# Gonna need bigger wheels!



## eyesman_01 (Jan 4, 2007)

What have I gotten myself into? Just clear coated 5 baits, which filled all 4 spots on my wheels, and left me turning one by hand. I can see it now, I'm gonna have to add more hangers!









Here are my 3 latest deep divers...

Clown








Black/Silver








And the Purple People Eater


----------



## freyedknot (Apr 10, 2004)

those are some great looking lures.


----------



## CountryKat (Apr 5, 2004)

Those look really good. I wish I could figure out how to airbrush and what type of paints to use.


----------



## eyesman_01 (Jan 4, 2007)

Thanks guys.

I'm no pro at airbrushing, but they're not hard to use. I have a cheap and a little more expensive airbrush. I use the cheap one most on these. I just practice and experiment with different techniques. I use a large piece of cardboard to practice on to get the flow the way I want it before hitting the bait. Just pick one up and start playing with paint and air flow. You'll get the hang of it.

I'm using mostly Testors model paints, both oil and water based, gloss and flat. They all shine once you put your clear coat on. A little bit of thinner and they flow from the airbrush very nicely. The size of baits I'm making don't use much paint. I bet I clean more out of the airbrush than what goes on the bait.


----------



## goolies (Jun 28, 2007)

Very nice work eyesman! What is your estimate of running depth on those deep divers?


----------



## peple of the perch (Sep 13, 2004)

Nice lures I like the clown one the best.


----------



## ezbite (May 25, 2006)

those are sweet. i really like the purple/silver one.


----------



## Hetfieldinn (May 17, 2004)

I just happen to know a guy that fishes Lake Erie quite often that would probably field test those for you.


----------



## TIGGER (Jan 17, 2006)

Wow those look great! I can't wait to here how they run. Love that foil!


----------



## vc1111 (Apr 13, 2004)

Man, those are outstanding! You are rockin'!!!


----------



## Big Daddy (Apr 6, 2004)

Lookin' GREAT!!!


----------



## fugarwi7 (Sep 20, 2006)

Nice job on the lures...the wally's won't have a chance!! Here is how I solved the drying wheel problem you are now facing...I anticipated the same issue so I made mine for eight lures at once...I know when I get really cranking on this stuff, I will do many at one time. Check out the pictures below...I put on a few lures to show how I plan to use it...each is placed at a cross angle so as the wheel turns it creates a spiraling effect. I attach to the wheel with springs so no need to tie the lure to the center rod...the are very stable. The wheels themselves are adjustable also so I can do just about any size lure without having to fiddle with keeping it taught.


----------



## freyedknot (Apr 10, 2004)

you guys are giving renosky a run for the money!bait shops will even be closing soon if you start selling them.


----------



## eyesman_01 (Jan 4, 2007)

Thanks again for the compliments. I'm trying to think of more paint schemes the 'eyes will like. But then again, who ever know what they like.

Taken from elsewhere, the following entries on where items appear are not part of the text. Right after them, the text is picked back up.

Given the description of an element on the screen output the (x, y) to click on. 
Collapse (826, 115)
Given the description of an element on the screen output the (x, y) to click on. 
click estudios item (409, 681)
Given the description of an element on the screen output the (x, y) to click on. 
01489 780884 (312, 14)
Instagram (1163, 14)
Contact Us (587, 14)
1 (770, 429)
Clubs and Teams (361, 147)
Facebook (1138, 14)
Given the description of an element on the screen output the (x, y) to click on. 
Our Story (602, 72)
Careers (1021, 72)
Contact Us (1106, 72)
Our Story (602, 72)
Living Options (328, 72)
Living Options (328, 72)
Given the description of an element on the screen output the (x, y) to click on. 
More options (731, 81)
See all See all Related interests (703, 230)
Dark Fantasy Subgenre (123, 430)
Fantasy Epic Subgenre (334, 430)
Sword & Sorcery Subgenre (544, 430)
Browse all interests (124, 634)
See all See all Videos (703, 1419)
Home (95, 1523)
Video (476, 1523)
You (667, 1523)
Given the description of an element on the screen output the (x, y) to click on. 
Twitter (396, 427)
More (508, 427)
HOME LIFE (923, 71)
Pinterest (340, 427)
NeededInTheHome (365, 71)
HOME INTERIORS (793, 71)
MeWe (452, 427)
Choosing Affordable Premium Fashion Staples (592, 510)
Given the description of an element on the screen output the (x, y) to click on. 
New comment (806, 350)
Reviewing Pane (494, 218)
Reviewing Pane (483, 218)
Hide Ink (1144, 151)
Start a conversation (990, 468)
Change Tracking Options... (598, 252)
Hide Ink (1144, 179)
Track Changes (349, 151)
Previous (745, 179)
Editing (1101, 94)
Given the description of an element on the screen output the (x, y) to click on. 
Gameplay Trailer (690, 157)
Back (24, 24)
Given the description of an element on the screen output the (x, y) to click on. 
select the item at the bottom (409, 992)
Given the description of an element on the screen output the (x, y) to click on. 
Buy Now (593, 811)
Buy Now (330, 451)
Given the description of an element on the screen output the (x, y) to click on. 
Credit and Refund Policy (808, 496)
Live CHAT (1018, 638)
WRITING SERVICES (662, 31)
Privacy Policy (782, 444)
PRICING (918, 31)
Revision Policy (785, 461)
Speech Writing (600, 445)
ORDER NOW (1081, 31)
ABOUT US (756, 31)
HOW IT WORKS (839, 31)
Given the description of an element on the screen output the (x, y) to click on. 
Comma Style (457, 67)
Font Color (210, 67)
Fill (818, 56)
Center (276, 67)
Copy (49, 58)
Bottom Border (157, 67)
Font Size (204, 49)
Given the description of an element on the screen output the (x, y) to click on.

Nice setup fugarwi7. I figure for now I'll just add 4 more sets of screw eyes to my current contraption. Once I acquire the rotisserie motor I may just set it up as you have yours so they won't be so crowded.

freyedknot, I currently have no intentions of selling them. Mostly I'm just wanting to put more 'eyes in the freezer. I did well this year limiting all but twice. My biggest problem is I just need to get to Erie more often.

Het, maybe we can field test them together and talk about it. 

goolies, I wouldn't even begin to know how to estimate the depth. I'm hoping they'll run in at least the 15-20 foot range. We'll find out come spring when I start picking up zebra mussels with the lips. I'm also making shallow divers out of the same patterns, and I know the perch I tested was running @ 1 1/2 feet at a moderate retrieve. I haven't tried it at trolling speed yet. 

Vince, John, (and the rest of you airbrushers)... you know, I feel a "Tips on Airbrushing" thread coming up. I don't know all that much other than what I've learned on my own. But maybe we can help some of these guys with a little "what does what", like farther away gives wider pattern and closer gives thinner pattern. I learned what I know from doing, and reading many many websites on airbrushing. Just thought we could help get these other guys started in the fun.


----------



## CountryKat (Apr 5, 2004)

figarwi7 I like that drying wheel, very sharp.


eyesman-01 I like the idea of the airbrush tips, do and dont's.


----------



## walleyevision (Aug 4, 2005)

Fugarwi, where did you aquire the springs?


----------



## fugarwi7 (Sep 20, 2006)

walleyevision said:


> Fugarwi, where did you aquire the springs?


I looked high and low for the right size and the only place I could find them was at the Trustworthy Hardware store in Grandview. I took all they had and ordered 8 more...should get them in a few weeks.


----------



## walleyevision (Aug 4, 2005)

Thanks. I found some old ones at work, they may have a little too much tension but I will give them a try.


----------



## All Eyes (Jul 28, 2004)

You guys are killing me over here with these lures and contraptions and stuff.
Really impressive work on everything. Great info, Great pics! Keep em coming.


----------